==== Text block

Professor Dr. Mario Capecchi PhD

mariocapecchinobelprize.jpgProfessor dr. Mario Capecchi was born in Verona, Italy in 1937. He received his B.S. degree in chemistry and physics from Antioch College in 1961 and his Ph.D. degree in biophysics from Harvard University in 1967. His thesis work, under the guidance of Dr. James D. Watson, included the analysis of the mechanisms of nonsense suppression. From 1967 till 1969 Dr. Capecchi was a Junior Fellow of the Society of Fellows at Harvard University. In 1969 he became an Assistant Professor in the Department of Biochemistry, Harvard School of Medicine. He was promoted to Associate Professor in 1971. In 1973 he joined the faculty at the University of Utah as a Professor of Biology. Since 1988 Dr. Capecchi has been an investigator of the Howard Hughes Medical Institute and since 1989 a Professor of Human Genetics at the University of Utah School of Medicine. Since 1993 he has been Distinguished Professor of Human Genetics and Biology. He is also co-chairman of the Department of Human Genetics.

========
==== Given records

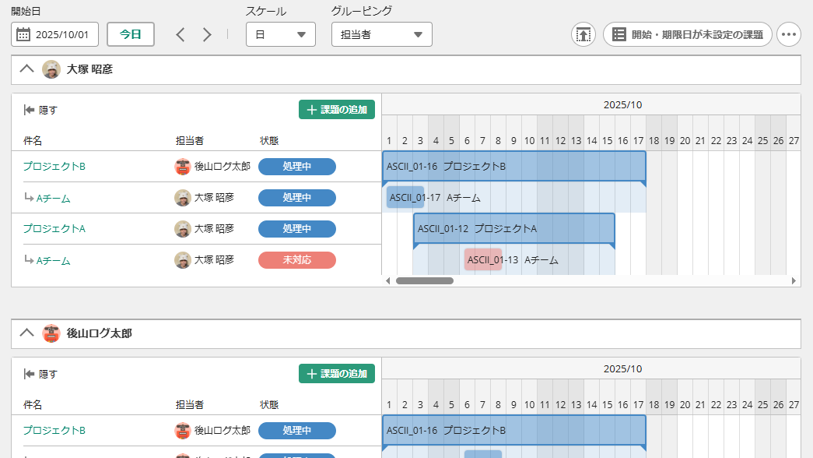Collapse the 大塚 昭彦 group
The image size is (813, 458).
[x=26, y=69]
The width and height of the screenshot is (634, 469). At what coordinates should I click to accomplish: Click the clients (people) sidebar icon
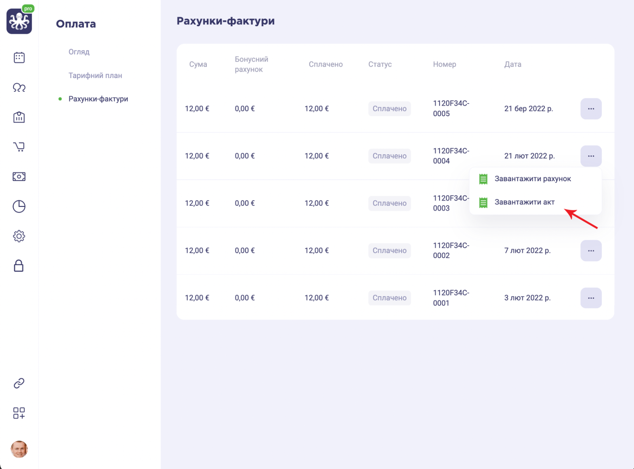point(19,88)
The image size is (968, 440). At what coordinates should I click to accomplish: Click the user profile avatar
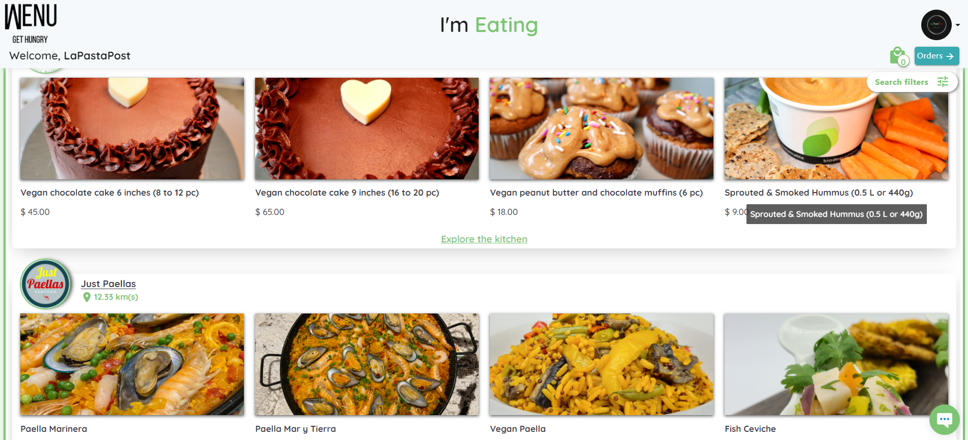click(936, 25)

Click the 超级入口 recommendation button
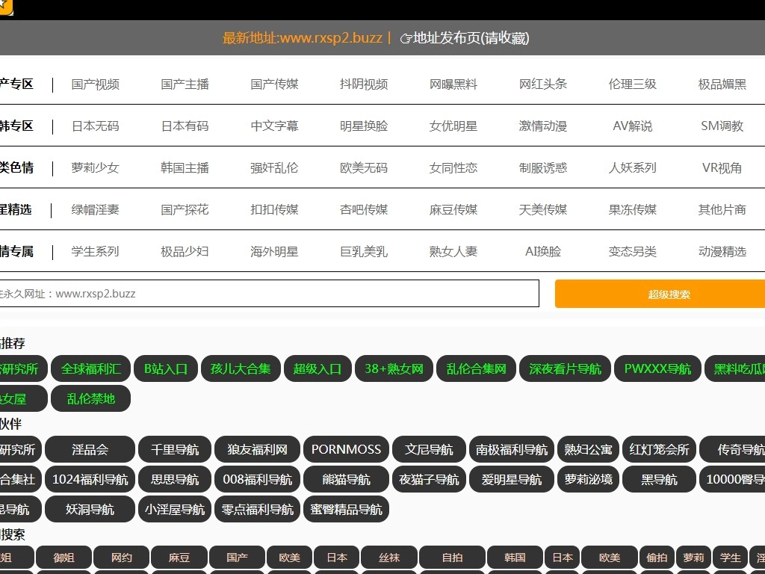pyautogui.click(x=318, y=368)
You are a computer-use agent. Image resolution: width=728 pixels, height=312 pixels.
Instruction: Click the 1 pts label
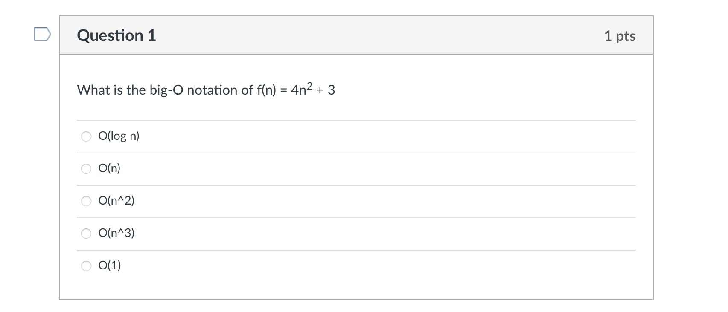[x=621, y=36]
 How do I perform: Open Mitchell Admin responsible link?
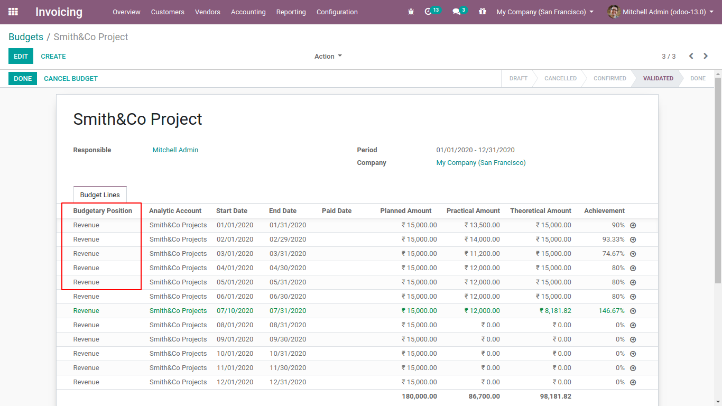pyautogui.click(x=175, y=150)
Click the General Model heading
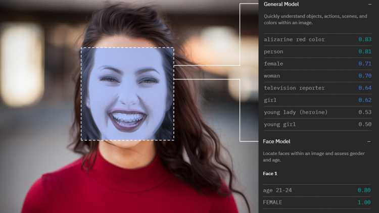This screenshot has height=213, width=379. pos(281,4)
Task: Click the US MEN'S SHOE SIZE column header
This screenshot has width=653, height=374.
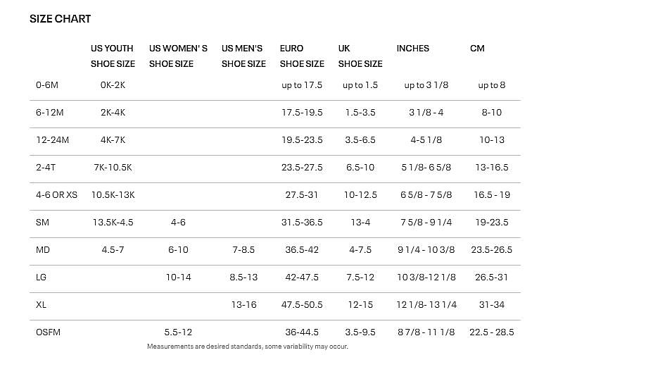Action: (x=243, y=56)
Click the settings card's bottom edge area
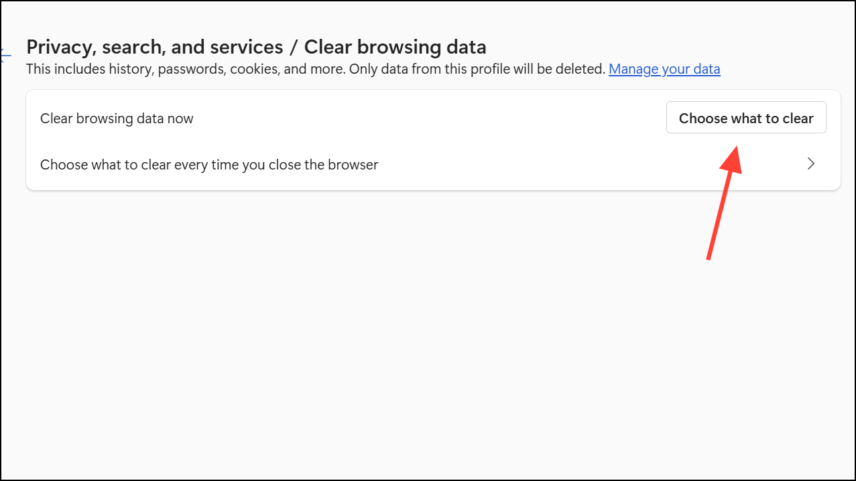This screenshot has height=481, width=856. pos(429,187)
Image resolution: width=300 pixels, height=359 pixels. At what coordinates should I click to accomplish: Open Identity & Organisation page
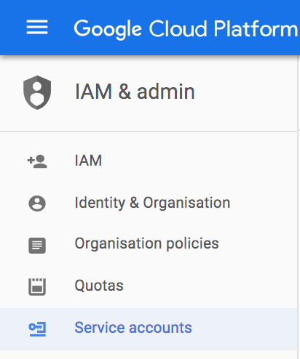[x=152, y=203]
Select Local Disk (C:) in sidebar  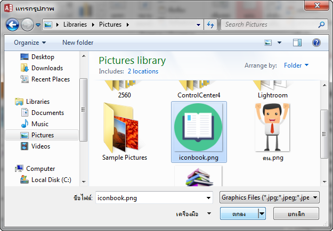pyautogui.click(x=51, y=180)
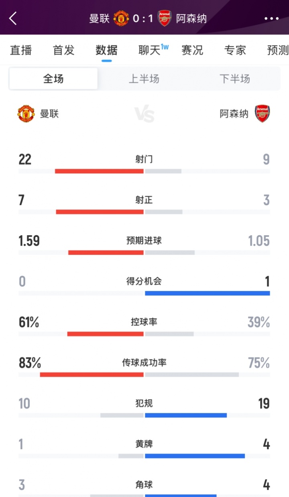Tap Manchester United crest in header
This screenshot has height=497, width=289.
[x=121, y=18]
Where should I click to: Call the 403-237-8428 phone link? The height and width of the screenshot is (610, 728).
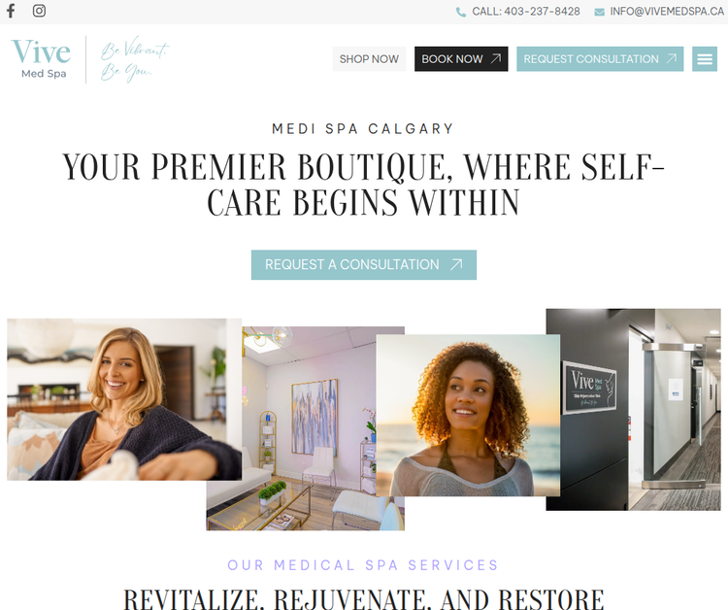[525, 12]
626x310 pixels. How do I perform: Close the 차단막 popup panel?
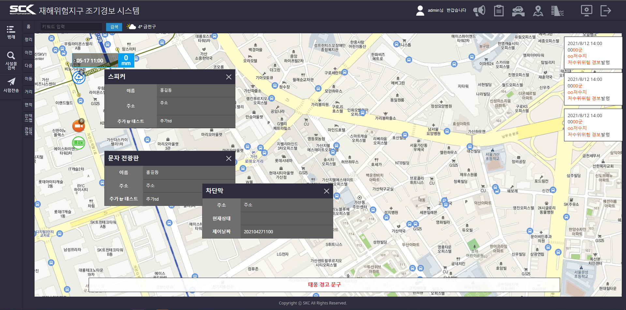pyautogui.click(x=326, y=191)
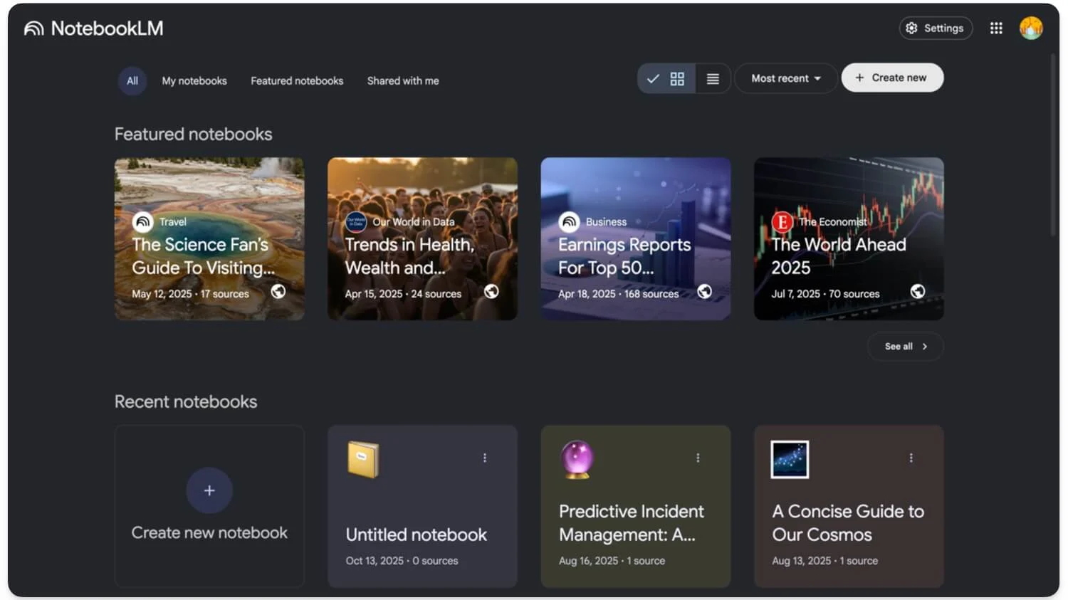Click the globe icon on The World Ahead card

pos(918,292)
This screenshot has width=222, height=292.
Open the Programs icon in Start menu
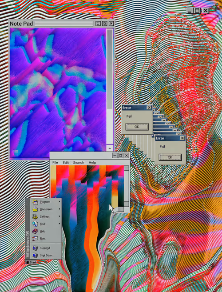tap(35, 202)
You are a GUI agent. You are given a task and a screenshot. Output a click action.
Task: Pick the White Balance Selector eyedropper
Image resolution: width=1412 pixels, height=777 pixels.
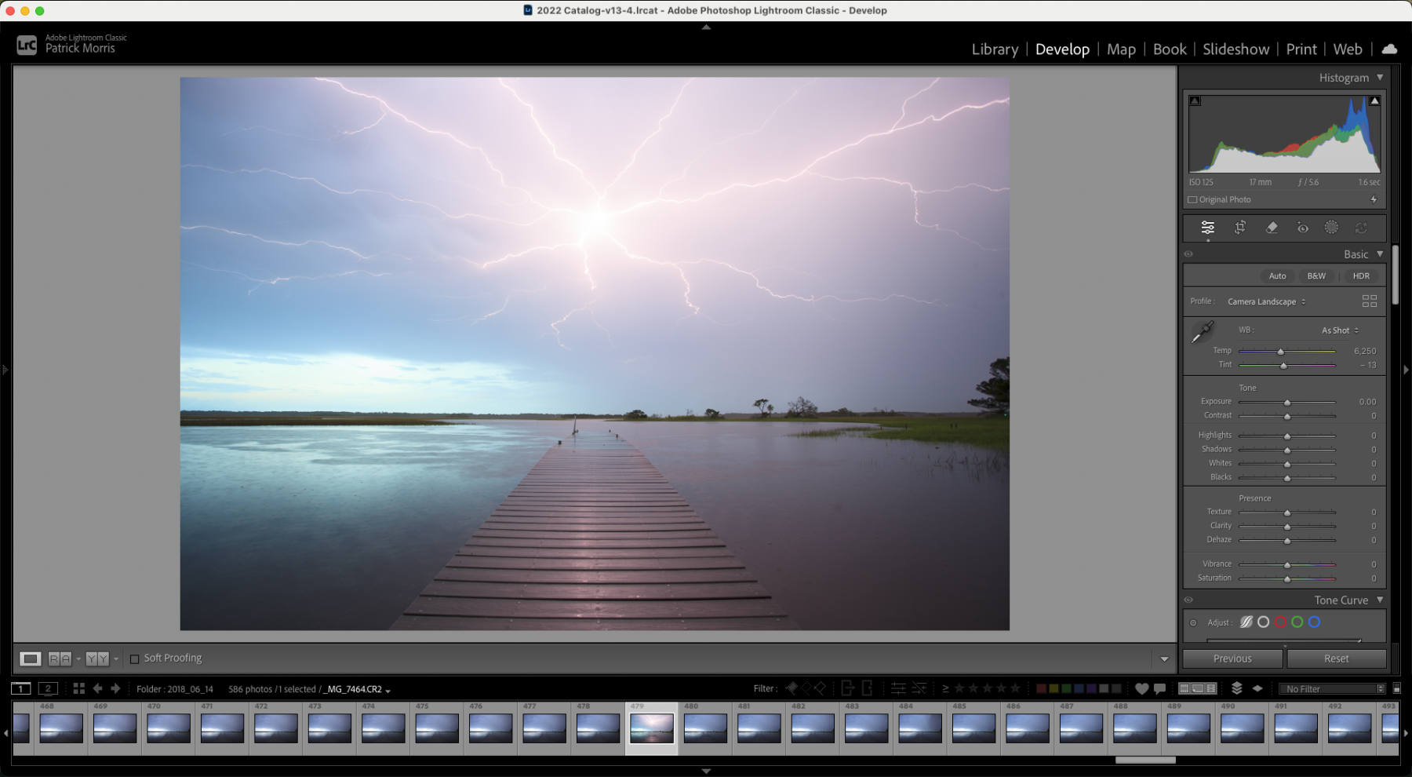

========

**Required work:**
- a) According to the biography of Mario Capecchi, in what year did he join the University of Utah faculty, and in what position?
- b) Write the next part of the biography of Mario Capecchi, starting after its final sentence.

**Results in order:**
- a) He joined in 1973 as a Professor of Biology.

- b)
Dr. Capecchi is best known for his pioneering work on the development of gene targeting in mouse embryo-derived stem cells. Dr. Capecchi has won numerous awards, including the Nobel Prize in Physiology and Medicine in 2007 with Oliver Smithies and Martin Evans for discovering a method for introducing homologous recombination in mice employing embryonic stem cells.